When you become eligible to sign up for Medicare, the combination of Part A and Part B is considered “Original” or “Traditional” Medicare

Some people get Part A and Part B automatically:

  • If you’re already getting benefits from Social Security
  • If you’re already getting benefits from the Railroad Retirement Board (RRB)
  • If you’re under 65 and have a disability
  • If you have ALS (also called Lou Gehrig’s disease)
  • You live in Puerto Rico and get benefits from Social Security or the RRB - NOTE - you automatically get Part A but need to sign up for Part B
  • If you get Medicare automatically, you’ll get your red, white, and blue Medicare card 3 months before your 65th birthday or on your 25th month of disability

Some people need to sign up for Part A and Part B

  • If you are not getting Social Security benefits yet (i.e. you’re still working) NOTE - talk to a Medicare Advisor about how your current employer’s insurance works with Medicare. You will still want to sign up for Medicare when you become eligible to avoid higher premiums when you stop working.
  • If you qualify for Medicare because you have End-Stage Renal Disease (ESRD) prior to turning 65

Some situations can impact how and when you sign up

  • You have retiree coverage
  • You live outside the U.S.
  • You have coverage through the Health Insurance Marketplace
  • You have coverage through a Health Savings Account (HSA)
  • Go to Medicare.gov for detailed explanations regarding these special conditions.
  • Or, discuss these conditions with a licensed Medicare Advisor

How to sign up for Medicare:

  • Sign up online with Social Security
  • Visit your local Social Security Office
  • Call Social Security at 1-800-772-1213 (TTY: 1-800-325-0778)
  • If you worked for a railroad, call the RRB at 1-877-772-5772 *NOTE - You don’t need to sign up for Medicare each year. However, each year you’ll have a chance to review your coverage and change plans during the general enrollment period from January 1 to March 31.

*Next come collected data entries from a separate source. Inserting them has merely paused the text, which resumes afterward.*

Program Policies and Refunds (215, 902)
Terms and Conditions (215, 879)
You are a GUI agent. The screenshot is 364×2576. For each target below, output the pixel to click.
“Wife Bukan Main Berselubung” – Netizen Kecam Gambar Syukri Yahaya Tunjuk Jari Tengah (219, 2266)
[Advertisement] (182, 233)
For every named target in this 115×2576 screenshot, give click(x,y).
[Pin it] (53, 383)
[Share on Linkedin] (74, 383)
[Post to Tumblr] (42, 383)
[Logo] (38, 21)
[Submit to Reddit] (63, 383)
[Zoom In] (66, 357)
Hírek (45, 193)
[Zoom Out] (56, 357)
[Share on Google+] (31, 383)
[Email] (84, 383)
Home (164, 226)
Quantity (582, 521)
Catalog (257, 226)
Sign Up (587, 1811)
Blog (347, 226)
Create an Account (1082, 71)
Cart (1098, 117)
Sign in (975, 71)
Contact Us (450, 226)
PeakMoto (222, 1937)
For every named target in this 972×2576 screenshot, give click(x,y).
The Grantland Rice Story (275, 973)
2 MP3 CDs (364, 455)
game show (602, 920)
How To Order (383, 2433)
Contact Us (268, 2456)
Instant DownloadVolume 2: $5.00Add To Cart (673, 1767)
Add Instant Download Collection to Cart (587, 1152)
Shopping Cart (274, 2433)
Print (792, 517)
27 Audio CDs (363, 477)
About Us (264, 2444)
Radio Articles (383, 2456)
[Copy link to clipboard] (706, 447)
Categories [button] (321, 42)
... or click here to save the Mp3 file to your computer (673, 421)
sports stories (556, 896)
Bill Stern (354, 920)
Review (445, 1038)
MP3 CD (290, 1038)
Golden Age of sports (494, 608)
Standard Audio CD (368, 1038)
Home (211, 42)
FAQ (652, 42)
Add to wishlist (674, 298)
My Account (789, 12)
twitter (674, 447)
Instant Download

If you want to drop Part B

  • If you were automatically enrolled in both Part A and Part B and sent a Medicare card, follow the instructions that come with the card, and send the card back. If you keep the card, you keep Part B and will pay Part B premiums.
  • If you signed up for Medicare through Social Security, contact Social Security
  • Learn more about whether you should get Part B
  • You must pay your Part B premium every month for as long as you have Part B (even if you don’t use it).
  • If your Medicare has started and you want to drop Part B, contact Social Security for instructions on how to submit a signed request. Your coverage will end the first day of the month after Social Security gets your request.
  • If you drop Part B, you generally won’t be able to enroll in Part B again until the next General Enrollment Period (January 1 – March 31st). Also, you may have to pay a late enrollment penalty.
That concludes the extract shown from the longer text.